Sinclair also warned that the EAB could be devastating for urban tree populations as well. A June 27 report on Vermont Public Radio announced the arrival of EAB in Montpelier with the title “Say goodbye to your ash trees.” Geoff Beyer, the Montpelier tree warden said there are 600 ash trees in the rights of way of the city and 3,000 on private property within city limits.
The Eagle Times contacted the Claremont Department of Public Works — the city does not have a tree warden — to see if Claremont has a plan in place for ash tree removal, but department superintendent Scott Sweet was out of town.

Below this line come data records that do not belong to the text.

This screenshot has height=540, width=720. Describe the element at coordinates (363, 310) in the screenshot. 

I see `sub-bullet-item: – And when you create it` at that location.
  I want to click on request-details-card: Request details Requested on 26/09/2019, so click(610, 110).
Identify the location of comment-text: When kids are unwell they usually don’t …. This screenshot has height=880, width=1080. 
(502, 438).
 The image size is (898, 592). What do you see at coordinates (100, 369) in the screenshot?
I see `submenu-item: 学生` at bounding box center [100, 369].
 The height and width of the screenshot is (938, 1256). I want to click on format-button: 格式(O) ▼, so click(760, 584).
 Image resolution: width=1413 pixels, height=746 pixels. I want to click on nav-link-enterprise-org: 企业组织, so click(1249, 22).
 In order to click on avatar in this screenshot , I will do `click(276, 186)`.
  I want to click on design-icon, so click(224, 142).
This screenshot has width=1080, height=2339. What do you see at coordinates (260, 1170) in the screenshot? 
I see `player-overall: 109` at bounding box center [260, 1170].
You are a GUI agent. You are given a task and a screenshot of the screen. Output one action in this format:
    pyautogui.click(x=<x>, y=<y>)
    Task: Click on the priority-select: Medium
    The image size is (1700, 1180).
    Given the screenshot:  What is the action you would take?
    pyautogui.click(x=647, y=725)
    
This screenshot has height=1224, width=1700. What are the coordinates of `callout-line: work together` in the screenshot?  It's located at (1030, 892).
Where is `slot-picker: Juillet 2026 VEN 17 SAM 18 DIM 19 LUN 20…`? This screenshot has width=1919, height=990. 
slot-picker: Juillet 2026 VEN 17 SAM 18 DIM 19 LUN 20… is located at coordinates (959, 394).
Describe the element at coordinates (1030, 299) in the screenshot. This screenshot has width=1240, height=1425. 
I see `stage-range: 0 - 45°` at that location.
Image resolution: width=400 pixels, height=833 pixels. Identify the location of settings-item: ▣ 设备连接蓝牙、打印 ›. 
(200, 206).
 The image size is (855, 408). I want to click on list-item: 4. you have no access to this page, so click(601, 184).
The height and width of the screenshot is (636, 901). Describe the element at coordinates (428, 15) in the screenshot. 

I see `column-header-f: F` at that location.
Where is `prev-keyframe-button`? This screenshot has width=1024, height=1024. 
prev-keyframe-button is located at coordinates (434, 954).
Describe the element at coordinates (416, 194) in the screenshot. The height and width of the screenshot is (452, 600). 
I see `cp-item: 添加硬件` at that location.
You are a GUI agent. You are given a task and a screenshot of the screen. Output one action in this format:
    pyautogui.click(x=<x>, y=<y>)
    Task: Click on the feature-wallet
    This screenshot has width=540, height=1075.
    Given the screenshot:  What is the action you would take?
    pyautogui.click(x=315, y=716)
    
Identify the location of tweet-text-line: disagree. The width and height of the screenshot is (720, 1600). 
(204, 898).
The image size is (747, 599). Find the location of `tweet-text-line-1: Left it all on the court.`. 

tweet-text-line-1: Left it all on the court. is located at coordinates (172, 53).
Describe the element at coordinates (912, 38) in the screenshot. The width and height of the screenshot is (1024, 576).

Tim Fleury, a field specialist for the UNH Extension in Merrimack County, which is infested, posted a video to YouTube on June 9, 2017 that explains how to identify infested ash trees on your own property. “Usually we don’t notice it until the woodpeckers show it to us,” he said. “I call it zen and the art of detecting ash borers. Until the woodpeckers let us see it, we’re not going to find it.”
The birds strip the bark from the trunks in an effort to uncover the larvae, which live in the cambium layer. This layer carries most of the nutrients throughout the tree and also is a place for cell division, producing both bark and wood cells. The stripping process, Fleury said, is called “blonding” because it leaves a light colored patch of exposed cambium on the trunk. The blonding reveals “galleries” where the larvae have eaten their way through the cambium.
Adult EABs mate at the top of the tree and then the female climbs down through the branches, laying eggs has she goes. The tree is fully infested, said Fleury, by the time the insects are close enough to the ground to observe.
New Hampshire enacted an “exterior” firewood quarantine in 2011, two years before infestation, prohibiting importation of firewood from out of state. New York, Vermont, and Maine have similar bans. The regulations were recently updated — the comment period ended June 15 — to adopt a more specific definition of “firewood”; lower certified heat treatment standards used to exempt wood from regulation; and changes to eligibility for compliance agreements that allow wood importation.